**** Data for this exercise

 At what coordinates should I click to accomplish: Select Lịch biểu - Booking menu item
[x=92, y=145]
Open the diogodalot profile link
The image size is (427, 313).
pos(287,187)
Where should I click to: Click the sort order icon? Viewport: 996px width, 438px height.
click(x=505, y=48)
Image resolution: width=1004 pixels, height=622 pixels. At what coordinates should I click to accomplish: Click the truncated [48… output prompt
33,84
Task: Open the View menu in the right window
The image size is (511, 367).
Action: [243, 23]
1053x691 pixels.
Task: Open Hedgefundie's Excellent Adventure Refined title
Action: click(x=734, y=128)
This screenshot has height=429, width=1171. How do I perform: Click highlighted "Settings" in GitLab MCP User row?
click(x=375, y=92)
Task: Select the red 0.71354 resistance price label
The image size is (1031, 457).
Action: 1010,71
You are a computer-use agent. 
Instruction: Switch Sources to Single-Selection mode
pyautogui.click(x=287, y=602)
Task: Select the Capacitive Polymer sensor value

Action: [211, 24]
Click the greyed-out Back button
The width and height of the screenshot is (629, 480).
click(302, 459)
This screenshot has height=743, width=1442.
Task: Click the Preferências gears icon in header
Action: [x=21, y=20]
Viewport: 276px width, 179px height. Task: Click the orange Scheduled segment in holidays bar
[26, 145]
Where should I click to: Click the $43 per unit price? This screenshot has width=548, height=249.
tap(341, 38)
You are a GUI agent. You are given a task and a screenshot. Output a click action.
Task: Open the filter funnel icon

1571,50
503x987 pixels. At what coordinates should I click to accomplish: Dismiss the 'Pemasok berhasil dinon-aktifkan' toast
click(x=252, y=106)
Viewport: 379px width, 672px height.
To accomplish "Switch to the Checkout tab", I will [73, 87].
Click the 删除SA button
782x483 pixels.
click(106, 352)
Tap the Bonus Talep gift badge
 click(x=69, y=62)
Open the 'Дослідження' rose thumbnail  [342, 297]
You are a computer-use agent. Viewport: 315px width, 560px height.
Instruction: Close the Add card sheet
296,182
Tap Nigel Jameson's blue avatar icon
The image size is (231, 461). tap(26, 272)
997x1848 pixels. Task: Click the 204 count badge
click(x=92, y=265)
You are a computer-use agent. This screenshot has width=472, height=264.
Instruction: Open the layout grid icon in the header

********

(Problem statement):
Could you produce an exact copy of the whole listing?

(Output for this exercise):
 At what coordinates should I click to accomplish: Select Lịch biểu - Booking menu item
[x=92, y=145]
Open the diogodalot profile link
The image size is (427, 313).
pos(287,187)
Where should I click to: Click the sort order icon? Viewport: 996px width, 438px height.
click(x=505, y=48)
Image resolution: width=1004 pixels, height=622 pixels. At what coordinates should I click to accomplish: Click the truncated [48… output prompt
33,84
Task: Open the View menu in the right window
The image size is (511, 367).
Action: [243, 23]
1053x691 pixels.
Task: Open Hedgefundie's Excellent Adventure Refined title
Action: click(x=734, y=128)
This screenshot has height=429, width=1171. How do I perform: Click highlighted "Settings" in GitLab MCP User row?
click(x=375, y=92)
Task: Select the red 0.71354 resistance price label
The image size is (1031, 457).
Action: 1010,71
You are a computer-use agent. 
Instruction: Switch Sources to Single-Selection mode
pyautogui.click(x=287, y=602)
Task: Select the Capacitive Polymer sensor value

Action: [211, 24]
Click the greyed-out Back button
The width and height of the screenshot is (629, 480).
click(302, 459)
This screenshot has height=743, width=1442.
Task: Click the Preferências gears icon in header
Action: [x=21, y=20]
Viewport: 276px width, 179px height. Task: Click the orange Scheduled segment in holidays bar
[26, 145]
Where should I click to: Click the $43 per unit price? This screenshot has width=548, height=249.
tap(341, 38)
You are a GUI agent. You are given a task and a screenshot. Output a click action.
Task: Open the filter funnel icon

1571,50
503x987 pixels. At what coordinates should I click to accomplish: Dismiss the 'Pemasok berhasil dinon-aktifkan' toast
click(x=252, y=106)
Viewport: 379px width, 672px height.
To accomplish "Switch to the Checkout tab", I will [73, 87].
Click the 删除SA button
782x483 pixels.
click(106, 352)
Tap the Bonus Talep gift badge
 click(x=69, y=62)
Open the 'Дослідження' rose thumbnail  [342, 297]
You are a computer-use agent. Viewport: 315px width, 560px height.
Instruction: Close the Add card sheet
296,182
Tap Nigel Jameson's blue avatar icon
The image size is (231, 461). tap(26, 272)
997x1848 pixels. Task: Click the 204 count badge
click(x=92, y=265)
You are a computer-use agent. This screenshot has width=472, height=264.
Instruction: Open the layout grid icon in the header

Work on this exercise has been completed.